Writing Tip — Writing with Senses.

babyw-3041366_1280This is the last post in the series by Cyle Young on exploring the five sense in writing and concerns the sense of taste. He provides an exercise to test your descriptive muscles.

Using the sense of taste has limits. While your characters are always seeing and hearing and touching, taste can only be used in certain settings. But if you are able to creatively evoke that sense for your readers, then a scene with taste in it will stand apart from the usual ones employing sight, sound, and touch.

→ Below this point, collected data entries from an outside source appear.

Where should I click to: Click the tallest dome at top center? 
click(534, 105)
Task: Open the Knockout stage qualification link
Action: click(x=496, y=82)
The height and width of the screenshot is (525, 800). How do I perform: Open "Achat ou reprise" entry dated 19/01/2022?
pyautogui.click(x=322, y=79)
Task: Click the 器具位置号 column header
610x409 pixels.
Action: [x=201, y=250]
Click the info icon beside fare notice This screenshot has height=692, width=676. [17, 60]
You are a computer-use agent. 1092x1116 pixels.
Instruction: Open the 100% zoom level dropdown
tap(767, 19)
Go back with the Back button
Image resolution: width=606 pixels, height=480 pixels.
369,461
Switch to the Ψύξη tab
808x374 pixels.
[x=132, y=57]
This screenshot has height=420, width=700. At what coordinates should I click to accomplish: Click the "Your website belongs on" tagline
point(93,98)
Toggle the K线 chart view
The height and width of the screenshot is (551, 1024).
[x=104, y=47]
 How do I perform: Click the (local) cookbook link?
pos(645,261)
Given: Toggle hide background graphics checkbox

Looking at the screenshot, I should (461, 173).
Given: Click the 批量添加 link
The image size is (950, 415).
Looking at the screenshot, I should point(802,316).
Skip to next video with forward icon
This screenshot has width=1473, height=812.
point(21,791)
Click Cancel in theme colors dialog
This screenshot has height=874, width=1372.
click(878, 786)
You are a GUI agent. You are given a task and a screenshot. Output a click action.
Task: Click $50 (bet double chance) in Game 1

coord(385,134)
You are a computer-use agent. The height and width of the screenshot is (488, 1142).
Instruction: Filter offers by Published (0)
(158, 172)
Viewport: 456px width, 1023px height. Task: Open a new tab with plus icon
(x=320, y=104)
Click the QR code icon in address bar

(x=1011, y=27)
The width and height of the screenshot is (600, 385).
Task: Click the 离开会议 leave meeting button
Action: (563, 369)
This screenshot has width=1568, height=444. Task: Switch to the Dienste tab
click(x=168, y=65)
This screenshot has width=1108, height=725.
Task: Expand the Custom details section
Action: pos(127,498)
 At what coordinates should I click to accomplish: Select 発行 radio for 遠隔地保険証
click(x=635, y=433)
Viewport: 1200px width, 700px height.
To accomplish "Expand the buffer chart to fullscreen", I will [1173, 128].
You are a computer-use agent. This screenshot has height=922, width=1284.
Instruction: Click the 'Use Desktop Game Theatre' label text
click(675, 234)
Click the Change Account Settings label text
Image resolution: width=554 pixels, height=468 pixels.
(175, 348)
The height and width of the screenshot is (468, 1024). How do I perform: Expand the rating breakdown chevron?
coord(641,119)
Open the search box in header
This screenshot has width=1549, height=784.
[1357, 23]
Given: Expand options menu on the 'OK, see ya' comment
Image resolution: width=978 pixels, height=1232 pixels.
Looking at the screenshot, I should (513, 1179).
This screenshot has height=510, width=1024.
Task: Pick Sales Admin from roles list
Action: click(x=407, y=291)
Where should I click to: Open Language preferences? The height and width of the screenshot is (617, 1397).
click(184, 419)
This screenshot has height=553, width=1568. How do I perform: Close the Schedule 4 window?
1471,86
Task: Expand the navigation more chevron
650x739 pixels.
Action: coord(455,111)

As I mentioned in my post about smell, my main character Junior comes from a poor family and often goest hungry. When he finally gets to sit down to Sunday lunch, biscuits and chicken noodle soup, he thinks it tastes as good as “wild blueberry pie.” When he is battling insomnia, he thinks of his favorite foods, instead of counting sheep. I will revisit that scene to make sure I maximize my taste descriptions. In both scenes, the reader learns about what foods Junior likes, making him seem real.

I can also use food to make my setting seem real. My characters eat pepperoni rolls for lunch. Simply slice or planks of pepperoni wrapped in bread dough, it was invented in West Virginia. Describing local food or food popular during a specific time can aid in imagining an unfamiliar world.

My friend Sandra Melville Hart writes historical romances set during the American Civil War. One her blog, “Historical Nibbles”, she posts about food from that time period and others and tries out recipes like “Mulled Buttermilk” and “Creole Soup.”

How would you use the sense of taste in your writing?


6 thoughts on “Writing Tip — Writing with Senses.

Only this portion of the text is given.